1. Design Philosophy & Key Principles
Cambria is a re-implementation of the core concepts of Fossil SCM in pure Go. It adheres to a set of guiding principles that emphasize simplicity, correctness, and robustness.
- Minimal and Correct: Prioritize the simplest correct implementation.
- SQLite-Backed: A single
*.dbfile serves as the atomic source of truth for the entire repository. This includes all versioned files, historical metadata, and project configuration. - Content-Addressable Storage: All artifacts (files, manifests) are identified by a unique SHA-256 hash of their content. This ensures data integrity and provides a canonical identifier (UUID) for every piece of data.
- Immutable Artifacts: Once an artifact (a "blob") is written to the repository, it is never changed. New versions are created as new blobs.
- Transactional Integrity: All database operations that modify state are
executed within a transaction. The
store.DBTXinterface abstracts*sql.DBand*sql.Txto enforce this at the data access layer. - Repository Pattern: High-level VCS operations are exposed via the
vcs.Repositorystruct, which encapsulates the database connection and provides a clean API for all version control logic. - Go Idioms: The project favors the Go standard library and minimizes external dependencies.

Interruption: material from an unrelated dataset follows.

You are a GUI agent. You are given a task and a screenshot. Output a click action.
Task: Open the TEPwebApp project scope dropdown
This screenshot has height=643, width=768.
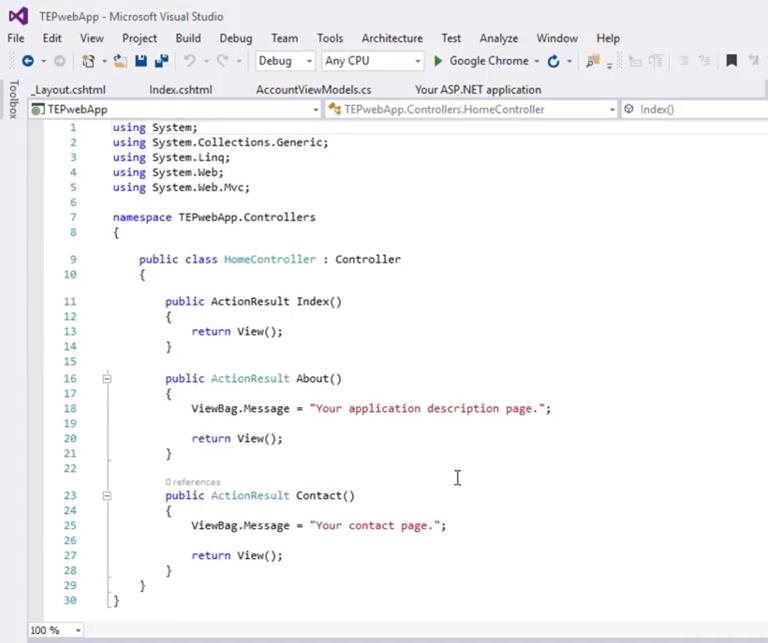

- Standard Testing: All functionality is tested using the standard
testingpackage.
2. Core Architecture
vcs.Repository
The vcs.Repository struct is the primary entry point for all version control
logic. It encapsulates the database connection and provides methods for all
high-level operations.
// pkg/vcs/repo.go
type Repository struct {
db *store.DB
}
// Usage:
repo, err := vcs.InitRepository("path/to/my-repo.db")
// or
repo, err := vcs.OpenRepository("path/to/my-repo.db")
// Perform operations:
uuid, err := repo.Checkin(...)
err = repo.Checkout(...)
store.DBTX Interface
To guarantee transactional integrity, all functions in the pkg/store package
that modify the database accept a DBTX interface. This allows the same
function to be used either in a single read operation (with a *store.DB) or as
part of a larger atomic write operation (with a *sql.Tx).
// pkg/store/dbtx.go
type DBTX interface {
Exec(query string, args ...interface{}) (sql.Result, error)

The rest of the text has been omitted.